= TASK DESCRIPTION =
Nothing but the records beneath, reproduced exactly, should appear in the answer.

Extracted records:
□ □ □ □ □
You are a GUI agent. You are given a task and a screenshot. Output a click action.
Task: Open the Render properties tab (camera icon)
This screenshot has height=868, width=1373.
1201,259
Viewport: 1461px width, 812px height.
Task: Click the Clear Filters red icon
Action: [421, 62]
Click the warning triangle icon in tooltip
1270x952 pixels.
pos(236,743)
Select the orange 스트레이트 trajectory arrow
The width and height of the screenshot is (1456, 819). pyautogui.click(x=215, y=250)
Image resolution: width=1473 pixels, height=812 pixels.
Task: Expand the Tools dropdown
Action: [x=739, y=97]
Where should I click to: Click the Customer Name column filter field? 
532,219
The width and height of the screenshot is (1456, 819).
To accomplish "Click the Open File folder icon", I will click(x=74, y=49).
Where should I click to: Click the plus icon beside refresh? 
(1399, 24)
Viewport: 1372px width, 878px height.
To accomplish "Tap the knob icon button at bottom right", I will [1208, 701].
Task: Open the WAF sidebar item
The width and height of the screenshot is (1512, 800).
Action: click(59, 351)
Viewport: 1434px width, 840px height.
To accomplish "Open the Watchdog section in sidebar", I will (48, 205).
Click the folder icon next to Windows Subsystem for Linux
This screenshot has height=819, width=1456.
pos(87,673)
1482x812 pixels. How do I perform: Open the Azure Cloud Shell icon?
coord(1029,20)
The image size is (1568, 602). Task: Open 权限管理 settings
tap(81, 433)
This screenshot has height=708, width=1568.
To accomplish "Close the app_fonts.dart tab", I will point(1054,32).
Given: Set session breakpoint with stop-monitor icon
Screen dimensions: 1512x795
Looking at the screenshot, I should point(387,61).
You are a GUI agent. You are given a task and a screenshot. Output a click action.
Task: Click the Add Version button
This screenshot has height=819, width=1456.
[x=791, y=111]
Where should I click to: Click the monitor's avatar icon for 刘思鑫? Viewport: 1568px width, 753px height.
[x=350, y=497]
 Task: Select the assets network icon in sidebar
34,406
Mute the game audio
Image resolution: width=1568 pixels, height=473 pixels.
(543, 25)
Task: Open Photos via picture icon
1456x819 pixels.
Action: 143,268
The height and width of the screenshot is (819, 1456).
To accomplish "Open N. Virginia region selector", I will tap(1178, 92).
□ □ □ □ □
= TASK OUTPUT =
You are a GUI agent. You are given a task and a screenshot. Output a click action.
Task: Open the Render properties tab (camera icon)
This screenshot has height=868, width=1373.
1201,259
Viewport: 1461px width, 812px height.
Task: Click the Clear Filters red icon
Action: [421, 62]
Click the warning triangle icon in tooltip
1270x952 pixels.
pos(236,743)
Select the orange 스트레이트 trajectory arrow
The width and height of the screenshot is (1456, 819). pyautogui.click(x=215, y=250)
Image resolution: width=1473 pixels, height=812 pixels.
Task: Expand the Tools dropdown
Action: [x=739, y=97]
Where should I click to: Click the Customer Name column filter field? 
532,219
The width and height of the screenshot is (1456, 819).
To accomplish "Click the Open File folder icon", I will click(x=74, y=49).
Where should I click to: Click the plus icon beside refresh? 
(1399, 24)
Viewport: 1372px width, 878px height.
To accomplish "Tap the knob icon button at bottom right", I will [1208, 701].
Task: Open the WAF sidebar item
The width and height of the screenshot is (1512, 800).
Action: click(59, 351)
Viewport: 1434px width, 840px height.
To accomplish "Open the Watchdog section in sidebar", I will (48, 205).
Click the folder icon next to Windows Subsystem for Linux
This screenshot has height=819, width=1456.
pos(87,673)
1482x812 pixels. How do I perform: Open the Azure Cloud Shell icon?
coord(1029,20)
The image size is (1568, 602). Task: Open 权限管理 settings
tap(81, 433)
This screenshot has height=708, width=1568.
To accomplish "Close the app_fonts.dart tab", I will point(1054,32).
Given: Set session breakpoint with stop-monitor icon
Screen dimensions: 1512x795
Looking at the screenshot, I should point(387,61).
You are a GUI agent. You are given a task and a screenshot. Output a click action.
Task: Click the Add Version button
This screenshot has height=819, width=1456.
[x=791, y=111]
Where should I click to: Click the monitor's avatar icon for 刘思鑫? Viewport: 1568px width, 753px height.
[x=350, y=497]
 Task: Select the assets network icon in sidebar
34,406
Mute the game audio
Image resolution: width=1568 pixels, height=473 pixels.
(543, 25)
Task: Open Photos via picture icon
1456x819 pixels.
Action: 143,268
The height and width of the screenshot is (819, 1456).
To accomplish "Open N. Virginia region selector", I will tap(1178, 92).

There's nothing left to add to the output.